Michael held out the gold locket.
The men took the stairs two at a time and burst through the door to Amanda’s bedroom without bothering to knock. The bed was rumpled but empty.
It took five minutes longer to search the house room by room before they arrived in the kitchen. Mercy and Obediah were there, frowning over their own discoveries—the ivory-handled knife that had been found under the table, the single satin slipper that had been found outside on the pathway.
“He’ll kill her,” Ryan said, white-lipped. “He won’t let her go, no matter how many times over you meet the ransom.”
“I know. But he wants his revenge and he’ll wait long enough to see me squirm.”
“Do you have the cash to pay him?”
“No. But I have the deed to Briar Glen and the papers for the Mississippi Queen. It’s everything I own, so I think he’ll be satisfied.”
Ryan took a long, measured breath and nodded. “How many men do you think he’ll have with him tonight?”
“No more than two or three. The river rats he usually employs to do his dirty work couldn’t be trusted not to slit his throat and take the money themselves.”
“We can have ten times that many on the dock by midnight.”
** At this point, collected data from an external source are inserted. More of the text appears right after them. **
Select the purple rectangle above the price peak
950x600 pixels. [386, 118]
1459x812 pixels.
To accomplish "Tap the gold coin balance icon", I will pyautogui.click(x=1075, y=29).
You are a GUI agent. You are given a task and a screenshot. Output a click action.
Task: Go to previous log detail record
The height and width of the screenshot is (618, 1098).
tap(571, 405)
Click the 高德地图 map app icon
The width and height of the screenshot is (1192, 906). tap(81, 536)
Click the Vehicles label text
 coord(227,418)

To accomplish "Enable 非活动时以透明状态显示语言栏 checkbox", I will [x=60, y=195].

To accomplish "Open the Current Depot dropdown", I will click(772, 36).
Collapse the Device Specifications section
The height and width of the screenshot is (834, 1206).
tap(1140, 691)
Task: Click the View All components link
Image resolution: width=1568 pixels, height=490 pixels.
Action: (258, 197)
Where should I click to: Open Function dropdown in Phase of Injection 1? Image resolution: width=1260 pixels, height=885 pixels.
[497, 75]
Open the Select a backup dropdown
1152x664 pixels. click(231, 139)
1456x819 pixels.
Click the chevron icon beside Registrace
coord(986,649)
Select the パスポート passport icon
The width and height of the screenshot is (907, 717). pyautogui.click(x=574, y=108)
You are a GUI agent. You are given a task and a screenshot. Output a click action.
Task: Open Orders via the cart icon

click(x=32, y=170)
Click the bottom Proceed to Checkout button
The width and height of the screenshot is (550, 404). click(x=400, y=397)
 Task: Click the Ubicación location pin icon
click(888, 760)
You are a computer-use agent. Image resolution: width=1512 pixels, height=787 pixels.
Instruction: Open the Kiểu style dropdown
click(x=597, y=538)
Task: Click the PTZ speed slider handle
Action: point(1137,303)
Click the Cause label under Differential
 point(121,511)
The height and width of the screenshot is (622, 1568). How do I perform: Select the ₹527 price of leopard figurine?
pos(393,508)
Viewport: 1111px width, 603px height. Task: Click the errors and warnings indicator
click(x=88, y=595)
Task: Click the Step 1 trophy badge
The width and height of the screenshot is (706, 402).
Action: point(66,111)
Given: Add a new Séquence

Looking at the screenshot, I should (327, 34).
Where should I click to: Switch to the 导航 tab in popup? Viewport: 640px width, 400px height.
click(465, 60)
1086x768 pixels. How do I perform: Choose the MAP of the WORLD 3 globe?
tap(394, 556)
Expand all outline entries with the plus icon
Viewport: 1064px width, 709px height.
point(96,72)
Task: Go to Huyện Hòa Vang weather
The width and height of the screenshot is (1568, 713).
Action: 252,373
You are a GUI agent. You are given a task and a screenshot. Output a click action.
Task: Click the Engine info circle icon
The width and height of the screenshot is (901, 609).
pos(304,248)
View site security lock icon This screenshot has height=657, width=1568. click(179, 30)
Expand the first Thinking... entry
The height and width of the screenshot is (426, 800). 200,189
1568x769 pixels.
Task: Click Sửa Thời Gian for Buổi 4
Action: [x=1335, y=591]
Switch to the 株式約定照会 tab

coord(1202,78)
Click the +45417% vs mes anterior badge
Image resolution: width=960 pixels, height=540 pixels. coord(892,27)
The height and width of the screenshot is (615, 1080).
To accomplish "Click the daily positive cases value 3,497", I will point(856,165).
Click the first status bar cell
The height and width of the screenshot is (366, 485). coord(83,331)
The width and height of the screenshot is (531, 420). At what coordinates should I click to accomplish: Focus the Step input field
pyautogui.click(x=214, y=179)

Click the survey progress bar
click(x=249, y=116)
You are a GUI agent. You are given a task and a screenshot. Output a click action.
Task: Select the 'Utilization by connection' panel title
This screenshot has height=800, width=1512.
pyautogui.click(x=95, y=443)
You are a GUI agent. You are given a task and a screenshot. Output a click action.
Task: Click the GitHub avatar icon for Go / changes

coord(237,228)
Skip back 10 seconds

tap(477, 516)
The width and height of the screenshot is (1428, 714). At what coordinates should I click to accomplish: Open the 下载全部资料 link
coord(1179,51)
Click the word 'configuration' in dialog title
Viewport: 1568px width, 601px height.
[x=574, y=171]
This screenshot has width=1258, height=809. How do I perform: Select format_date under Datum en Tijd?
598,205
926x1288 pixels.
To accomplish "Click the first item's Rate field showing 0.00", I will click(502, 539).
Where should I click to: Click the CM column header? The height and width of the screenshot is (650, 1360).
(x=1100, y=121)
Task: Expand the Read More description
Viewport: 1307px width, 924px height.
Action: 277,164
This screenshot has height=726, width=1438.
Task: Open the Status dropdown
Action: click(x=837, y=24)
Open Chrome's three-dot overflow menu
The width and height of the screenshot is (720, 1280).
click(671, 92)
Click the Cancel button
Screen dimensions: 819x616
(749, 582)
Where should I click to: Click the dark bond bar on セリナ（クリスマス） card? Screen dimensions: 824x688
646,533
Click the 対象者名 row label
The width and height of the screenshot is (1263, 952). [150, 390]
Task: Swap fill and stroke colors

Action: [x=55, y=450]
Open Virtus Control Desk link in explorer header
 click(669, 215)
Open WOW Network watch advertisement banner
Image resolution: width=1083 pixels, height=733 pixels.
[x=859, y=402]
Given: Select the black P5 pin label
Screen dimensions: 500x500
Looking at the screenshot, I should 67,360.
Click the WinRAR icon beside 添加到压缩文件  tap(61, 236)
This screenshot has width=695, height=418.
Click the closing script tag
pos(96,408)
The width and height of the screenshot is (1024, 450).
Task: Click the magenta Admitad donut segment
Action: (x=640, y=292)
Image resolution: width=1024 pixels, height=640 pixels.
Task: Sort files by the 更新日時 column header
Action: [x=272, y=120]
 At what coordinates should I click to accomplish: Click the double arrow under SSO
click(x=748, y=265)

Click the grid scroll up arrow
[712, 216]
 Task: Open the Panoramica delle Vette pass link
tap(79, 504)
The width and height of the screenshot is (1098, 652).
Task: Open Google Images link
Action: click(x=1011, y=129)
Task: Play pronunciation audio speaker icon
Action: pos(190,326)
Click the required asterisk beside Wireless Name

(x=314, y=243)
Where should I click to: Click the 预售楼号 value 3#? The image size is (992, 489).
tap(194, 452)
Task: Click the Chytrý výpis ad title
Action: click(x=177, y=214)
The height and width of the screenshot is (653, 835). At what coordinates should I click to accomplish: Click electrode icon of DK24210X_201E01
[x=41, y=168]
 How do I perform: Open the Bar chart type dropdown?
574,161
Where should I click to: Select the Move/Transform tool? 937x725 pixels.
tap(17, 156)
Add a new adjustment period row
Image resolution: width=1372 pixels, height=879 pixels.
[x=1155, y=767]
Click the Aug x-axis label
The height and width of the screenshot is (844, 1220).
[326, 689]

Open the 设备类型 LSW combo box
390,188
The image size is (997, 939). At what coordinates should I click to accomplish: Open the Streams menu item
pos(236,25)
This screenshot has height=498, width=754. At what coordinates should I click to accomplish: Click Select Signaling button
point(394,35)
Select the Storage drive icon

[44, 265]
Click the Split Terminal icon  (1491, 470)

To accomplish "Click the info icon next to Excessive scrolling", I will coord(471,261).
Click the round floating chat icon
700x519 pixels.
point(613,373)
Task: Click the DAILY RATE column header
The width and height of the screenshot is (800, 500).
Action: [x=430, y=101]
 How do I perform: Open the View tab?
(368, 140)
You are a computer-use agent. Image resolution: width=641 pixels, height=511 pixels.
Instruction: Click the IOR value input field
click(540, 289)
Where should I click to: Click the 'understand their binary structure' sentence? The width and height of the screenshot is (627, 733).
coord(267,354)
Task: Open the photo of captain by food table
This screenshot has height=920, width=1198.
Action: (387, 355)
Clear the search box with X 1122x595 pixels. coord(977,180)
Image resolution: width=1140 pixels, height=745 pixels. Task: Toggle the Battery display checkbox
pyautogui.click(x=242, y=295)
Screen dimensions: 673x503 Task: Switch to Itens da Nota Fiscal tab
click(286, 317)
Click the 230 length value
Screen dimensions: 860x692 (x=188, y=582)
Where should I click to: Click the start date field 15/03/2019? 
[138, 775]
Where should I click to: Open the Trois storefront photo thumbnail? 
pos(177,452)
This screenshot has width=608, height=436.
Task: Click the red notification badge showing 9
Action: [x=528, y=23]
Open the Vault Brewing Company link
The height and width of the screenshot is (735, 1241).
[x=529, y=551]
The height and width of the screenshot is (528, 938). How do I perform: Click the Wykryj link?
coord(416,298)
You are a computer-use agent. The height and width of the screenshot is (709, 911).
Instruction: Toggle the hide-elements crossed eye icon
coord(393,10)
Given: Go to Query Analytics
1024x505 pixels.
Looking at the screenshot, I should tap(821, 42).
Michael disagreed. “If we show up in strength, all Wainright would have to do is wrap a length of chain around her ankles and slip Mandy into the river and she’d be gone in the current without a trace. Without a body, we’d be hard-pressed to prove anything against him.”
“You have a pretty cold-blooded way of putting it, Tarrington.”
“Murder is a pretty cold-blooded business.”
“Then what do you suggest we do?”
“We let him think I am alone and doing precisely what he wants me to do.”
“Sir.” Foley ventured to make a suggestion. “This Wainright person does not know me. I could go down to the docks in advance and keep the Queen under close watch. We would at least be able to ascertain exactly how many men we were up against and how we might best be able to outmaneuver them.”
Michael nodded, but Ryan shook his head.
“What if he just decides to kill you the minute he sees you?”
Michael studied Ryan’s face—a face with enough likeness to Amanda’s that his heart ached. “I guess it’s a chance I’ll have to take. I intend to get my wife back,” he added quietly. “Foley and I can do it without your help if need be, but I’d like to have you with me.”
Ryan returned the penetrating stare. His jaw was discolored and throbbing, the cut over his eye was an ugly, scabbed lump. His ribs, belly, and arms were black and blue, and his stomach was twisted with fear for Amanda’s safety.
Tarrington was in no better shape.
“Alisha was lying, wasn’t she.”
“Yes.”
“What about Amanda?”
“What about her?”
“You say you want her back, but what if she doesn’t want to go back?”
Michael looked down and studied his hands a moment, turning the locket over and over in his fingers. “Then you’re going to be seeing a lot of me around here, because I don’t intend to give her up without a hell of a fight.”